=== Data for analysis ===

==========

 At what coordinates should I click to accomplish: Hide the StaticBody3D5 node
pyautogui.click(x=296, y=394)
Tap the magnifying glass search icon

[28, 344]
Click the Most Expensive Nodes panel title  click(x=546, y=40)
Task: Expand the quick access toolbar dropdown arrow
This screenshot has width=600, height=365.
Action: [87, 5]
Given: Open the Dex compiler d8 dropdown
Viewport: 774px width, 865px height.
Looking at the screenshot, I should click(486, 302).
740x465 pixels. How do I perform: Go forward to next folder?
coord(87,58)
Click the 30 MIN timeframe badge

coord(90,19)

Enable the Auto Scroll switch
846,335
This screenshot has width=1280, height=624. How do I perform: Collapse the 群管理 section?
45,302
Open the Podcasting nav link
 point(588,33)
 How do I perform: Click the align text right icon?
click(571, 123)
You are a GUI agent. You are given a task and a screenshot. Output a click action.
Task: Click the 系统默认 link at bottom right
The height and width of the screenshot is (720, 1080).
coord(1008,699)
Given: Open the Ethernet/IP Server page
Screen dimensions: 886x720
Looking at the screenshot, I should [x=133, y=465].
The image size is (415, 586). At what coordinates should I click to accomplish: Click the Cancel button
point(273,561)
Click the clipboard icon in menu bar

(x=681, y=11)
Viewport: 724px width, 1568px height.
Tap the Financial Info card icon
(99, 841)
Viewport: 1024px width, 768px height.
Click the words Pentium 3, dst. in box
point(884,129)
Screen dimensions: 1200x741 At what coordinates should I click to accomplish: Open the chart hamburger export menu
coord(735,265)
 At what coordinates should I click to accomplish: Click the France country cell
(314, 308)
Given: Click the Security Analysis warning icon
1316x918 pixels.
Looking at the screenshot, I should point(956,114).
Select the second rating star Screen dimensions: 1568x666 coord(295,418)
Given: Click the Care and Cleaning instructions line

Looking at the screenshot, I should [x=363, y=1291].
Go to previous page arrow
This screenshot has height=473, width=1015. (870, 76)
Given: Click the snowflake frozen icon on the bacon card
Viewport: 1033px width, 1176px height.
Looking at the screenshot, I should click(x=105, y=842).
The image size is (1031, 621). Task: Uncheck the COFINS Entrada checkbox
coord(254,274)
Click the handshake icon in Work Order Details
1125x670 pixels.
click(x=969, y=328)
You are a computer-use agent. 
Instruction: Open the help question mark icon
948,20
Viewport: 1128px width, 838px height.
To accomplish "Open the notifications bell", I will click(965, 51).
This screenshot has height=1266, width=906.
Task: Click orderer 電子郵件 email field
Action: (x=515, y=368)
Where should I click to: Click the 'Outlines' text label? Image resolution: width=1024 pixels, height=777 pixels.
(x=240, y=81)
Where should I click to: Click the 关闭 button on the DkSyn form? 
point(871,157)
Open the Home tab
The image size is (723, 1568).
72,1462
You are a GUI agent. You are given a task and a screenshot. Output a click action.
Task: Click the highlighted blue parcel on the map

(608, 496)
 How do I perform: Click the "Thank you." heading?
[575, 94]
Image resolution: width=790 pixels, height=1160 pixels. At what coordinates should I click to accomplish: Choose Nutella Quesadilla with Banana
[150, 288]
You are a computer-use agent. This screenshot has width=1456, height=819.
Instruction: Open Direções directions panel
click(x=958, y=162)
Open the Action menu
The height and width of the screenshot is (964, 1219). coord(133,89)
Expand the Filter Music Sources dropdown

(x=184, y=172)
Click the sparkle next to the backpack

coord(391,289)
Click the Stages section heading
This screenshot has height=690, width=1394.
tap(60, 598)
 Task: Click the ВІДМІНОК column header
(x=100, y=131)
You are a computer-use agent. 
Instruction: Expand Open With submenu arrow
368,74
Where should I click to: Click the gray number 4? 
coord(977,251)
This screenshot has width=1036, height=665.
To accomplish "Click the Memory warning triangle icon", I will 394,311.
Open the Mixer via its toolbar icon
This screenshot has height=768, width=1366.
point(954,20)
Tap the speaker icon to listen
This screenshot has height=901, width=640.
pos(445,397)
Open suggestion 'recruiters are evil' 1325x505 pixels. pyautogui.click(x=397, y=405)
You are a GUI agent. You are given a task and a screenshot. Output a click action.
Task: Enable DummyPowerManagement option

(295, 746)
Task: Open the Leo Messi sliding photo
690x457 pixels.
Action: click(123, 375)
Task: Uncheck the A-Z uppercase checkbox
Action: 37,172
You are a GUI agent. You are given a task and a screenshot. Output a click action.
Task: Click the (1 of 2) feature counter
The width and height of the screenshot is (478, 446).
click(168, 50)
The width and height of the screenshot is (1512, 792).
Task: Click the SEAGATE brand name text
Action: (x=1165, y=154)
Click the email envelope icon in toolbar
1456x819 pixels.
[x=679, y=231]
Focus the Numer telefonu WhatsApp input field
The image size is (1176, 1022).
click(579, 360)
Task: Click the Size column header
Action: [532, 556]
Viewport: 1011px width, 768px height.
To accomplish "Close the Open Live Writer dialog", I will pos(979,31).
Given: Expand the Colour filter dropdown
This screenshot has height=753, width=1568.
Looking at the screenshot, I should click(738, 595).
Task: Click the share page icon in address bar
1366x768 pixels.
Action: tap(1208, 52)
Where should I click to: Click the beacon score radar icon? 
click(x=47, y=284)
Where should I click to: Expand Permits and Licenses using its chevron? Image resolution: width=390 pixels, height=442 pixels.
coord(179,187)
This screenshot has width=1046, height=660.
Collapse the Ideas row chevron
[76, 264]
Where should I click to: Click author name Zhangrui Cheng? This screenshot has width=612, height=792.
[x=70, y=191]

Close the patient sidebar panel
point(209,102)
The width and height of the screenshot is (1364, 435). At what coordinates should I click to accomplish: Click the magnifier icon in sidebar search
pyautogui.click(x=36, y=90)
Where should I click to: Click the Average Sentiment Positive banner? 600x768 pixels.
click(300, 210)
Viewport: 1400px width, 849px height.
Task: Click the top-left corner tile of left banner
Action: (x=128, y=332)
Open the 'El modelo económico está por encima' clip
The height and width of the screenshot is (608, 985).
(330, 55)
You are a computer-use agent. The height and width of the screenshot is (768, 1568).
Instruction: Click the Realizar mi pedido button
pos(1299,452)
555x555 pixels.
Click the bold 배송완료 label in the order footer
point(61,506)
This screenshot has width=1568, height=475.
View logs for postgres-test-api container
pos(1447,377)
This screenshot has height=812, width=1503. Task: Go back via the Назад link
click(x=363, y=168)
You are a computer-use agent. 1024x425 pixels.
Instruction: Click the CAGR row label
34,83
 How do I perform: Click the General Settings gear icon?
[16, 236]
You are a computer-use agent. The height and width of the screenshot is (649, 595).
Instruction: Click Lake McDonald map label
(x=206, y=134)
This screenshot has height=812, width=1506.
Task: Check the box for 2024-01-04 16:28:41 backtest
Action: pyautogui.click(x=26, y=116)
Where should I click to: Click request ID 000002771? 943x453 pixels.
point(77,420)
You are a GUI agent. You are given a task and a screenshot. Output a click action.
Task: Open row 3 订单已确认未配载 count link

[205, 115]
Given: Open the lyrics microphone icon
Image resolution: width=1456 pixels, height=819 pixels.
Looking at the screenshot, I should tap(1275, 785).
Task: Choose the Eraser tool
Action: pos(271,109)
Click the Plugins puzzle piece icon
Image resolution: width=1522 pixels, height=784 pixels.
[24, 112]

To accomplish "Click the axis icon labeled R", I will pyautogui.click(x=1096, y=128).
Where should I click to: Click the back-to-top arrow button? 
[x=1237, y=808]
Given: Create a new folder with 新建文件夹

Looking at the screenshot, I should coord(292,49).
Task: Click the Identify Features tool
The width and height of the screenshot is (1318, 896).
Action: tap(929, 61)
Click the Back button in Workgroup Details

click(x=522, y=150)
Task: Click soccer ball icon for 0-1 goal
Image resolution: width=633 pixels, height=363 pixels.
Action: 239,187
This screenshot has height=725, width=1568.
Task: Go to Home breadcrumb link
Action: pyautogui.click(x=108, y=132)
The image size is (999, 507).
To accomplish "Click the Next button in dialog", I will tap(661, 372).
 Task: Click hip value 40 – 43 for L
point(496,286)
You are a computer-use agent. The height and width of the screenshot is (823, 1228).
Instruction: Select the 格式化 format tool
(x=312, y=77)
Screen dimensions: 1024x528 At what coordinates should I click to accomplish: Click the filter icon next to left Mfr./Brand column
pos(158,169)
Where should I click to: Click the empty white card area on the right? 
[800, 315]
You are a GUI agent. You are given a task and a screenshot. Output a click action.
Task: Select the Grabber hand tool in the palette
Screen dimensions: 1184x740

==========

=== Task prompt ===
Report each line of the entries where the word "computer" occurs.

=== Solved exercise ===
You are a computer-use agent. 
You are a computer-use agent. This screenshot has width=1456, height=819.
You are a computer-use agent. 
You are a computer-use agent. The height and width of the screenshot is (768, 1568).
You are a computer-use agent. 1024x425 pixels.
You are a computer-use agent. The height and width of the screenshot is (649, 595).
You are a computer-use agent. The height and width of the screenshot is (823, 1228).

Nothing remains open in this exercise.